What to do: Take the listing that follows and copy it precisely.

Available records:
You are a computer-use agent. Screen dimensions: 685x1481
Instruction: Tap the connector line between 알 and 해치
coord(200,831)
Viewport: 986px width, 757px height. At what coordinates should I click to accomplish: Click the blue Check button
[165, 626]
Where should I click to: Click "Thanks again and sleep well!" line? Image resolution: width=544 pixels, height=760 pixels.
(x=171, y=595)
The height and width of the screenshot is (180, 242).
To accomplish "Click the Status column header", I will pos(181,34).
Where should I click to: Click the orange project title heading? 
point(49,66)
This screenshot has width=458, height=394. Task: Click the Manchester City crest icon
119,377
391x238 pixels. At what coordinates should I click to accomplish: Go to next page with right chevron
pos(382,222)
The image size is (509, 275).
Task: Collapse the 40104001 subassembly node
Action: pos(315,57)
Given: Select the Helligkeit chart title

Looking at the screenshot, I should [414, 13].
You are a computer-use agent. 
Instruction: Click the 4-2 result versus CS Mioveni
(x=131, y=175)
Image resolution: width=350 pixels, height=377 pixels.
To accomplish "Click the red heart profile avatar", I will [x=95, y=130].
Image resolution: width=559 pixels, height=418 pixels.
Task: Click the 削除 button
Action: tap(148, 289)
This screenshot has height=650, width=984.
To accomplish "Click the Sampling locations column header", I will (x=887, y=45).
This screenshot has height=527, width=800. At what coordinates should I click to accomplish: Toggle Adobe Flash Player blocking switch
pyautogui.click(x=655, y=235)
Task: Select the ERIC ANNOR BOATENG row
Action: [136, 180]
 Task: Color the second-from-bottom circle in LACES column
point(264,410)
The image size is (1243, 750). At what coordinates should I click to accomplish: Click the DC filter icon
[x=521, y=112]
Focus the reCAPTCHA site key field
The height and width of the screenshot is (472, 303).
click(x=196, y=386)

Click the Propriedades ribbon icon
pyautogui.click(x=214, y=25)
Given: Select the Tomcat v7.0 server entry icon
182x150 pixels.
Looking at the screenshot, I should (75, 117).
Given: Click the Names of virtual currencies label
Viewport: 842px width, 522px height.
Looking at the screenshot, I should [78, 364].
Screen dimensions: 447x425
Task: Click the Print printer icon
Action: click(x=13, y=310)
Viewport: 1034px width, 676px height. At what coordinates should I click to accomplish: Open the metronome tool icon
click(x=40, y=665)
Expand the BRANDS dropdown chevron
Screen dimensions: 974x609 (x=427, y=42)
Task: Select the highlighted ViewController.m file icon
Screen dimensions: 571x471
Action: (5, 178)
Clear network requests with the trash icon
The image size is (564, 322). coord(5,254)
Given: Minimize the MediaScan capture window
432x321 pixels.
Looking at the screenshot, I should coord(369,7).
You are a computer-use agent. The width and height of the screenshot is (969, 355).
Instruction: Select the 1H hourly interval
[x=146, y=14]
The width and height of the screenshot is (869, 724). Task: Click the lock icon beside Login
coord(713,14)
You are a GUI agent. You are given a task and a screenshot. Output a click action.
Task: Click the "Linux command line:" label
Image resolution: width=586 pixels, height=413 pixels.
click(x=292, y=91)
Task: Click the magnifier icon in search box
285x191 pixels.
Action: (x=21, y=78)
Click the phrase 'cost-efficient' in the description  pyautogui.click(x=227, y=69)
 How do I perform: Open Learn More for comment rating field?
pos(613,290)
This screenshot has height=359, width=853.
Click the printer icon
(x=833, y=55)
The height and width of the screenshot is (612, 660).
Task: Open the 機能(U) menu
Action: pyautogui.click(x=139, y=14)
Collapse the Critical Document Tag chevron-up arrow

Result:
You are a computer-use agent. Screen dimensions: 685x1481
Instruction: Tap the connector line between 알 and 해치
coord(200,831)
Viewport: 986px width, 757px height. At what coordinates should I click to accomplish: Click the blue Check button
[165, 626]
Where should I click to: Click "Thanks again and sleep well!" line? Image resolution: width=544 pixels, height=760 pixels.
(x=171, y=595)
The height and width of the screenshot is (180, 242).
To accomplish "Click the Status column header", I will pos(181,34).
Where should I click to: Click the orange project title heading? 
point(49,66)
This screenshot has width=458, height=394. Task: Click the Manchester City crest icon
119,377
391x238 pixels. At what coordinates should I click to accomplish: Go to next page with right chevron
pos(382,222)
The image size is (509, 275).
Task: Collapse the 40104001 subassembly node
Action: pos(315,57)
Given: Select the Helligkeit chart title

Looking at the screenshot, I should [414, 13].
You are a computer-use agent. 
Instruction: Click the 4-2 result versus CS Mioveni
(x=131, y=175)
Image resolution: width=350 pixels, height=377 pixels.
To accomplish "Click the red heart profile avatar", I will [x=95, y=130].
Image resolution: width=559 pixels, height=418 pixels.
Task: Click the 削除 button
Action: tap(148, 289)
This screenshot has height=650, width=984.
To accomplish "Click the Sampling locations column header", I will (x=887, y=45).
This screenshot has height=527, width=800. At what coordinates should I click to accomplish: Toggle Adobe Flash Player blocking switch
pyautogui.click(x=655, y=235)
Task: Select the ERIC ANNOR BOATENG row
Action: [136, 180]
 Task: Color the second-from-bottom circle in LACES column
point(264,410)
The image size is (1243, 750). At what coordinates should I click to accomplish: Click the DC filter icon
[x=521, y=112]
Focus the reCAPTCHA site key field
The height and width of the screenshot is (472, 303).
click(x=196, y=386)

Click the Propriedades ribbon icon
pyautogui.click(x=214, y=25)
Given: Select the Tomcat v7.0 server entry icon
182x150 pixels.
Looking at the screenshot, I should (75, 117).
Given: Click the Names of virtual currencies label
Viewport: 842px width, 522px height.
Looking at the screenshot, I should [78, 364].
Screen dimensions: 447x425
Task: Click the Print printer icon
Action: click(x=13, y=310)
Viewport: 1034px width, 676px height. At what coordinates should I click to accomplish: Open the metronome tool icon
click(x=40, y=665)
Expand the BRANDS dropdown chevron
Screen dimensions: 974x609 (x=427, y=42)
Task: Select the highlighted ViewController.m file icon
Screen dimensions: 571x471
Action: (5, 178)
Clear network requests with the trash icon
The image size is (564, 322). coord(5,254)
Given: Minimize the MediaScan capture window
432x321 pixels.
Looking at the screenshot, I should coord(369,7).
You are a computer-use agent. The width and height of the screenshot is (969, 355).
Instruction: Select the 1H hourly interval
[x=146, y=14]
The width and height of the screenshot is (869, 724). Task: Click the lock icon beside Login
coord(713,14)
You are a GUI agent. You are given a task and a screenshot. Output a click action.
Task: Click the "Linux command line:" label
Image resolution: width=586 pixels, height=413 pixels.
click(x=292, y=91)
Task: Click the magnifier icon in search box
285x191 pixels.
Action: (x=21, y=78)
Click the phrase 'cost-efficient' in the description  pyautogui.click(x=227, y=69)
 How do I perform: Open Learn More for comment rating field?
pos(613,290)
This screenshot has height=359, width=853.
Click the printer icon
(x=833, y=55)
The height and width of the screenshot is (612, 660).
Task: Open the 機能(U) menu
Action: pyautogui.click(x=139, y=14)
Collapse the Critical Document Tag chevron-up arrow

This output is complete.